There are four basic ways to get data into your test environment: production sample, starting from scratch, seeding data, or generating it.
If your application is already in production and you need data for regression testing, the most common test-data acquisition technique is to take it from production. Production represents reality, in that it contains the actual situations the software must deal with and it offers both depth and breadth while saving the time required to create new data.
However, something to keep in mind is that capacity in a test environment is rarely the same as production. Therefore, an entire copy of production is not possible and you must ensure you’re getting the right sampling from production (data that will meet various testing needs with different data combinations).
Starting from Scratch:
This approach has the benefit of complete control — the content is always known and can be enhanced or extended over time, preserving prior efforts. Internal cohesion is assured because the software itself creates and maintains the interrelationships, and changes to file structures or record layouts are automatically incorporated.
But reconstructing test data also has its drawbacks.
- Without automation, it’s highly impractical for large-scale applications.
- Some files cannot be created through online interaction: they are system generated only through interfaces or processing cycles.
Because of the above limitations, it may not be possible to start from a truly clean slate.
Seeding test data is a combination of using production files and creating new data with specific conditions.
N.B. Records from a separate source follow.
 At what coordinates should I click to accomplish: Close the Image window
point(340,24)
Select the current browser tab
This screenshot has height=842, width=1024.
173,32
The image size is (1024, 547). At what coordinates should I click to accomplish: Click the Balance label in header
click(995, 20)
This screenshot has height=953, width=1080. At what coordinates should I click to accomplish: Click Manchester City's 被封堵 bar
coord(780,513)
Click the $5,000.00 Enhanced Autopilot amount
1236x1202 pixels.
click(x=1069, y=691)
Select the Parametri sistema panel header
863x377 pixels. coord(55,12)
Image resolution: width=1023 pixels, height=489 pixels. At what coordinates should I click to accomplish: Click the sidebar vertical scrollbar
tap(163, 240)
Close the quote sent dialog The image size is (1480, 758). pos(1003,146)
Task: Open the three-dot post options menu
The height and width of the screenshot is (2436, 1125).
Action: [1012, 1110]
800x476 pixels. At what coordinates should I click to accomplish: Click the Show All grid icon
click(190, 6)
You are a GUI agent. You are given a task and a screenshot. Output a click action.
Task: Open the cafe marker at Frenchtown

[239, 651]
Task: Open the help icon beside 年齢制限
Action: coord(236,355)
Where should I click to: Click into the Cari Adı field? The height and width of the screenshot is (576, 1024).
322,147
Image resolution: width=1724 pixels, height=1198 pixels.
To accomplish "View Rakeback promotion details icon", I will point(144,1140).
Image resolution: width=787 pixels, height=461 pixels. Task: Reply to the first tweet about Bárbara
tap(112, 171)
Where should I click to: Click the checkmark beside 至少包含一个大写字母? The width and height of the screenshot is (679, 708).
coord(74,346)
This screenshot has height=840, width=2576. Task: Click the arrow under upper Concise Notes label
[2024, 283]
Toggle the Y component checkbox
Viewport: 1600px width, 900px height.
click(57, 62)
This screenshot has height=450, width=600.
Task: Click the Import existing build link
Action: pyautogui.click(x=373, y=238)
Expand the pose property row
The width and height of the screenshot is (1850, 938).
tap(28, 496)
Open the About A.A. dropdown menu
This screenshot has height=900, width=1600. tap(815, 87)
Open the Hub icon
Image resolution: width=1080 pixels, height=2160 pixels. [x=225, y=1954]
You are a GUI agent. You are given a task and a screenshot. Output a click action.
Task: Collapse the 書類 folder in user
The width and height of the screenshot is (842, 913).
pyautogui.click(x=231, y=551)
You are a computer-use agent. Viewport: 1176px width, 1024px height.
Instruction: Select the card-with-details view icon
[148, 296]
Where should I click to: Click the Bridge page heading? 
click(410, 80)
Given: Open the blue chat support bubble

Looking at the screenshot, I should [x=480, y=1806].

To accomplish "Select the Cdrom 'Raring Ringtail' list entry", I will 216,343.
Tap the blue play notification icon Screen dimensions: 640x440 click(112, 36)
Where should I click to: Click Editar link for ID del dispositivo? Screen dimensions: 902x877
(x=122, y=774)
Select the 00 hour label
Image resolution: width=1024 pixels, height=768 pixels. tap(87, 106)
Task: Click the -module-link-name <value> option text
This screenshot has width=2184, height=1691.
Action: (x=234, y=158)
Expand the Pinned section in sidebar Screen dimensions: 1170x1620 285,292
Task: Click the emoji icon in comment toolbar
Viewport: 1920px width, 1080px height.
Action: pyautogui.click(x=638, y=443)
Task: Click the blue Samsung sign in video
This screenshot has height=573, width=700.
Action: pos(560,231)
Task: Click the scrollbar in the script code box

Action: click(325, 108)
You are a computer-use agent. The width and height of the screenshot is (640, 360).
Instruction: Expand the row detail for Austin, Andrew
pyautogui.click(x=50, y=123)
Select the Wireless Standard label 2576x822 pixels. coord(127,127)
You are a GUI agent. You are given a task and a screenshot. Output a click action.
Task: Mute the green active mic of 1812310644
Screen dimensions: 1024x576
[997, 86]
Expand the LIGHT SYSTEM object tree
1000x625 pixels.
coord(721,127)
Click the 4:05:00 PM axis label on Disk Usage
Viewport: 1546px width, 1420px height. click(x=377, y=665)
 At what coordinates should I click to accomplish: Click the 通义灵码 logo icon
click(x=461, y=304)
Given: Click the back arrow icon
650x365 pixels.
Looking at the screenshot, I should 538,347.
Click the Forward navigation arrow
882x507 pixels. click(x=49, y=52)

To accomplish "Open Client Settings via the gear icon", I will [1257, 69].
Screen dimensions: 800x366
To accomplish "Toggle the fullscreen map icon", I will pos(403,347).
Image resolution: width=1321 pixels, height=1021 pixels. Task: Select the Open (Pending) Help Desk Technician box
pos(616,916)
This approach provides a dose of reality tempered by a measure of control.
Using a test data generator tool, automatically generated test data can be used to create databases containing defined cases and conditions as well as enough information to approximate real-world conditions for testing capacity and performance.
If you are doing a large scale response time test based on a database design can support millions of customers or billions of transactions and still deliver acceptable response times, generation may be the only practical means of creating that data.